Молодые люди в восторге. Они снимают пальто и милостиво соглашаются выпить по чашечке кофе. В свою очередь они угощают меня сигаретами «Папастратос». Это большая редкость в лагере. Выпив кофе, они удаляются, пообещав зайти в другой раз.

Вслед за братьями Арая является еще один новый жилец нашего барака. У него большая, круглая, наголо выбритая голова и маленькие колючие глазки. Одет он как спортсмен, собирающийся на лыжные состязания: великолепные лыжные ботинки, куртка, брюки, шерстяной шарф. Он, по-видимому, единственный из всех легионеров, который не очень-то расстроен тем, что произошло. Я знаю этого человека давно, так что ему нет надобности представляться.

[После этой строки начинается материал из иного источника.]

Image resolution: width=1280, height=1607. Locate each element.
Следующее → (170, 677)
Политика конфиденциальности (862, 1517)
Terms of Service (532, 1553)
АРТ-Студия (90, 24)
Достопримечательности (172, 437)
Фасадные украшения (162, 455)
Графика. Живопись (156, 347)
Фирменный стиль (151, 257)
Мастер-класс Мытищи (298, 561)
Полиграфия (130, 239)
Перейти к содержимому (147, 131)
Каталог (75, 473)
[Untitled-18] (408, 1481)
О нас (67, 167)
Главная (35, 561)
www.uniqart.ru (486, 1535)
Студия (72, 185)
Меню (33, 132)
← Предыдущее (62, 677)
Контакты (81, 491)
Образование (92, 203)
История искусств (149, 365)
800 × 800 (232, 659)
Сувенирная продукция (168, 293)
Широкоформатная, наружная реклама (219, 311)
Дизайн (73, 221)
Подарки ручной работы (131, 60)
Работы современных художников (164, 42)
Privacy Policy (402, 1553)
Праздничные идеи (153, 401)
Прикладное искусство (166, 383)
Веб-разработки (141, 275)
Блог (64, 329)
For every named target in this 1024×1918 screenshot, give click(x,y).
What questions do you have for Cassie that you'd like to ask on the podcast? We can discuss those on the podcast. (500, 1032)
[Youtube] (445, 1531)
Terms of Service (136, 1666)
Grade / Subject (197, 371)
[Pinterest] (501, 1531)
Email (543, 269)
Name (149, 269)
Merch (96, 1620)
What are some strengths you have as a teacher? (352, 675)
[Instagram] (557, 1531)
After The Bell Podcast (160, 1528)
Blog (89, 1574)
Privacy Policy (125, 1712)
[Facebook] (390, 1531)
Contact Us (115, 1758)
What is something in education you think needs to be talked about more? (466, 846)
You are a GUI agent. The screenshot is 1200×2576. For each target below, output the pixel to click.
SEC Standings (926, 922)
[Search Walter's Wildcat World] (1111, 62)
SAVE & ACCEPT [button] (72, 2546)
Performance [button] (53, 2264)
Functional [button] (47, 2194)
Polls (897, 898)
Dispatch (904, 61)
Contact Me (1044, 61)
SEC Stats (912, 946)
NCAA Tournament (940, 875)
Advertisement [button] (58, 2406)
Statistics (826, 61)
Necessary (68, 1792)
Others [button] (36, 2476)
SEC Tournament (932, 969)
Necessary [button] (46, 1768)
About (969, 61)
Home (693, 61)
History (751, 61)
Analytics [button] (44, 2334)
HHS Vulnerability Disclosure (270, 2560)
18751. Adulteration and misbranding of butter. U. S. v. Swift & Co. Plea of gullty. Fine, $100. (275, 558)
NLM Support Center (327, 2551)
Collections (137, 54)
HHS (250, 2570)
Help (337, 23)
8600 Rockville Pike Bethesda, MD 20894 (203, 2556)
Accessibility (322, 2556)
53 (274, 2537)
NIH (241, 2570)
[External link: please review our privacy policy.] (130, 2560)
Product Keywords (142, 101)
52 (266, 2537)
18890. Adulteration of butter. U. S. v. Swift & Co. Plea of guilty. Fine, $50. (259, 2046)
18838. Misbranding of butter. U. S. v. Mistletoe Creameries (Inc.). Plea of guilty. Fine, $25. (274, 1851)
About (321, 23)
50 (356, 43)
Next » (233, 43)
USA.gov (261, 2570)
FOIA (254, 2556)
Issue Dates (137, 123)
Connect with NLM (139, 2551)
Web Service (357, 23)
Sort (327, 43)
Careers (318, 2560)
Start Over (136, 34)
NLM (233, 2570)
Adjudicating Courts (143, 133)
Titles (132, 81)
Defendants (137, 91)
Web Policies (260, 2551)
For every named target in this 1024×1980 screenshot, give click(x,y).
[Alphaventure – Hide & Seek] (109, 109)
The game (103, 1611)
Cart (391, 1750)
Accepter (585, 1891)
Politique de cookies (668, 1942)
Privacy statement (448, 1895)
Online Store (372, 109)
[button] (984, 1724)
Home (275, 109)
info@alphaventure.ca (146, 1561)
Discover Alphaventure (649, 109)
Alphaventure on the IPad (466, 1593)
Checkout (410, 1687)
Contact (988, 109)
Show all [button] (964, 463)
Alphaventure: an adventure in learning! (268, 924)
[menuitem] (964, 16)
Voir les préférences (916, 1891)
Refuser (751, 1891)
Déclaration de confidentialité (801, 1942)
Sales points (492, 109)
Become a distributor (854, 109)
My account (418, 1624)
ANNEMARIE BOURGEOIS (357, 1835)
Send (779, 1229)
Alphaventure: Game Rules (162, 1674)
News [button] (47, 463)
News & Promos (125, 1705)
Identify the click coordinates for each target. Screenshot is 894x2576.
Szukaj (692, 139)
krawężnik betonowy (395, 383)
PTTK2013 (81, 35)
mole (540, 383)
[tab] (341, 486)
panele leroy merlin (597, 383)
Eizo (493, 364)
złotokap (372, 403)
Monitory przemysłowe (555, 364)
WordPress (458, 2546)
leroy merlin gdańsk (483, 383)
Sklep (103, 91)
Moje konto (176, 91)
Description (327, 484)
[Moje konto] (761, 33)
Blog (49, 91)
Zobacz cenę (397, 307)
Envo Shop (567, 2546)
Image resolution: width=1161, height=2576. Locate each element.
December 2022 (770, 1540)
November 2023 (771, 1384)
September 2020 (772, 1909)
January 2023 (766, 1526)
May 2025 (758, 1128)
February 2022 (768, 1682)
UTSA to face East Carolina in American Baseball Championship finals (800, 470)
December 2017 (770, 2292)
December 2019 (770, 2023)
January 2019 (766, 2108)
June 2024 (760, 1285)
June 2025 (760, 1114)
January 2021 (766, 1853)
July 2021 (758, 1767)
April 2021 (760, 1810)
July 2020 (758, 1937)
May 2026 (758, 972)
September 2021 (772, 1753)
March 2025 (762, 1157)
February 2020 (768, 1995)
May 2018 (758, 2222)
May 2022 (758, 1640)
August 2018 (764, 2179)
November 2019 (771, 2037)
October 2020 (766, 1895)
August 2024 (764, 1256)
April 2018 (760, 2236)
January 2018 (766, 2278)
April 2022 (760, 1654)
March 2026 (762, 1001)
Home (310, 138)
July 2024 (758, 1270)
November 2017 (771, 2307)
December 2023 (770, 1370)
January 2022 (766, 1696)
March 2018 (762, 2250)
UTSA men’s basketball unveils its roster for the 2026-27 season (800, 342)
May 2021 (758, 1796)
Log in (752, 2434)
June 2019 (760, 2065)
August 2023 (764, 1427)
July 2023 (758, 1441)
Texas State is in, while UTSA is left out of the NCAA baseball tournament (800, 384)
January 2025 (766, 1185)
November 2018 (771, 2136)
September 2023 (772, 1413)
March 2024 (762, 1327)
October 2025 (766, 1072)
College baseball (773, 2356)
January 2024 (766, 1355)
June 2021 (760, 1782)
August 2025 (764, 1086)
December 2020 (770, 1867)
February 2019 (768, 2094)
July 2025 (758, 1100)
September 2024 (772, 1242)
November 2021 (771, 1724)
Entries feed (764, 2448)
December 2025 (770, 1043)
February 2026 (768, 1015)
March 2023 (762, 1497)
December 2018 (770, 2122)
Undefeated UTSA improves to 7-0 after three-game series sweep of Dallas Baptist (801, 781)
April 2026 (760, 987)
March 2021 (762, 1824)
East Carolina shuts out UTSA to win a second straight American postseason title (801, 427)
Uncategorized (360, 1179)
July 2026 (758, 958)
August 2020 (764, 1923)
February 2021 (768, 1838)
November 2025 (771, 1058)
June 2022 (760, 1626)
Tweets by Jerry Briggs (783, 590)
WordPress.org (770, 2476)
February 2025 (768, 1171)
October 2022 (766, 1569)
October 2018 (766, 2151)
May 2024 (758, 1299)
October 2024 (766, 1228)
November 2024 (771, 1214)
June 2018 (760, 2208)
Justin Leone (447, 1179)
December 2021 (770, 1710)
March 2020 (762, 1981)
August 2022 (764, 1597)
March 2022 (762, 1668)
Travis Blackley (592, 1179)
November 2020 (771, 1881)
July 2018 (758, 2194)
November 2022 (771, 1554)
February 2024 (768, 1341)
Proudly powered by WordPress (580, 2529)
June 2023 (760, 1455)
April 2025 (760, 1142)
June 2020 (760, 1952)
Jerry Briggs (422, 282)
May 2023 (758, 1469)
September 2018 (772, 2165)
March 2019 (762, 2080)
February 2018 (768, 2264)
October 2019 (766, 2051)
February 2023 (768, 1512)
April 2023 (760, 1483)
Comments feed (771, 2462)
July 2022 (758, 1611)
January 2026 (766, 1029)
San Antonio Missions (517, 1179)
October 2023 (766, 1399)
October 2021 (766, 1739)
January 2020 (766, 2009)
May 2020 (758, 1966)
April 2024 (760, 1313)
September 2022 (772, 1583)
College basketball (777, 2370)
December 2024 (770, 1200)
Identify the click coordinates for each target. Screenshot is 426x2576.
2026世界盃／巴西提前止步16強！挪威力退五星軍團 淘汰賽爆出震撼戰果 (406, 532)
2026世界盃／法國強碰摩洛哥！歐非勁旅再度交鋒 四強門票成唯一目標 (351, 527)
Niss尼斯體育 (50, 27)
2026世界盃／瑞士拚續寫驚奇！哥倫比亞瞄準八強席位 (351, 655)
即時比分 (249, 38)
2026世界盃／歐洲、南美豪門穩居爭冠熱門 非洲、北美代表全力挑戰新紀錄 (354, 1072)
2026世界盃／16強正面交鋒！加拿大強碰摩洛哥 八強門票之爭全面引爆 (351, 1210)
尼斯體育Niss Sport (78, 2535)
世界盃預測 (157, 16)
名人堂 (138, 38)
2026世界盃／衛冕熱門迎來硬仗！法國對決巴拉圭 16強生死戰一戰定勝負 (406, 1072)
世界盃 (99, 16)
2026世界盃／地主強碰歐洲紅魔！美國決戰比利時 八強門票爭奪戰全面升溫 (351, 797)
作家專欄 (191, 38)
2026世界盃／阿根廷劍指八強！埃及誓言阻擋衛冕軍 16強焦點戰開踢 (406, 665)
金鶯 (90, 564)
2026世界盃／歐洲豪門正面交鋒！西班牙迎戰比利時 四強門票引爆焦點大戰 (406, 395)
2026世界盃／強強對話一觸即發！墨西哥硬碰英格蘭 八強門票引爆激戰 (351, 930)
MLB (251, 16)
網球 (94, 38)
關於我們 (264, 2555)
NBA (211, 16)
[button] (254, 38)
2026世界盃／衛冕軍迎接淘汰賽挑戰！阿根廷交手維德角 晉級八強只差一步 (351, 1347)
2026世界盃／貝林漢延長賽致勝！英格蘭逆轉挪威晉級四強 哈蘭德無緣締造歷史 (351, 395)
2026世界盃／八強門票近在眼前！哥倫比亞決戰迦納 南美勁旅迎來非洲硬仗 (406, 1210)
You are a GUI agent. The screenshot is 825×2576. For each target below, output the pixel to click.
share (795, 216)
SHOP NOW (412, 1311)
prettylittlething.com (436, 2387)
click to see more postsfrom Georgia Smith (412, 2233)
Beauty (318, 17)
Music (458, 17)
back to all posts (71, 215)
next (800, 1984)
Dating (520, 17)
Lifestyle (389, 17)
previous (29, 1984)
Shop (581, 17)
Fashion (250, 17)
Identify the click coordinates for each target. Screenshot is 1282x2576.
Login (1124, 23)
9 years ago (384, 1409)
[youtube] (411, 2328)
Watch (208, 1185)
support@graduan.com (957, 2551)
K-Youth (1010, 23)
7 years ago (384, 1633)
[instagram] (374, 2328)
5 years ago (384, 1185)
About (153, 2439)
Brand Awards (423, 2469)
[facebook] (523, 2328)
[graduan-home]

— А почему я должен расстраиваться? Поживу здесь денька два-три и уеду домой. Мой дядя, генерал Попеску, и мой двоюродный брат, полковник Никулеску, заверили меня: «Ты, Нику, ни о чем не беспокойся. Разве мы в этой стране уже ничего не значим? Даже если бы ты совершил убийство, мы вытащили бы тебя из тюрьмы. А ведь ты ничего дурного не сделал!» И они правы. Что я сделал? Я был легионером. Ну и что? Я носил зеленую рубашку. Ну и что? Сам Антонеску щеголял в зеленой рубашке. Когда правили легионеры, я заработал немного денег. Ну и что? Разве я один зарабатывал? Разбогатели и другие. У евреев я отобрал одну-единственную лавку и перевел ее на имя своей жены — на мое имя нельзя было: я государственный служащий! Ну и что? Как будто только я один отбирал лавки у евреев! Если начнут сажать в лагеря всех, кто этим занимался, и десяти лагерей не хватит. Мой дядя и мой двоюродный брат заверили меня, что я могу быть совершенно спокоен. Придется отсидеться здесь несколько дней. Подумаешь! Я готов посидеть и два-три месяца, отдохну от всей этой суматохи, только и всего…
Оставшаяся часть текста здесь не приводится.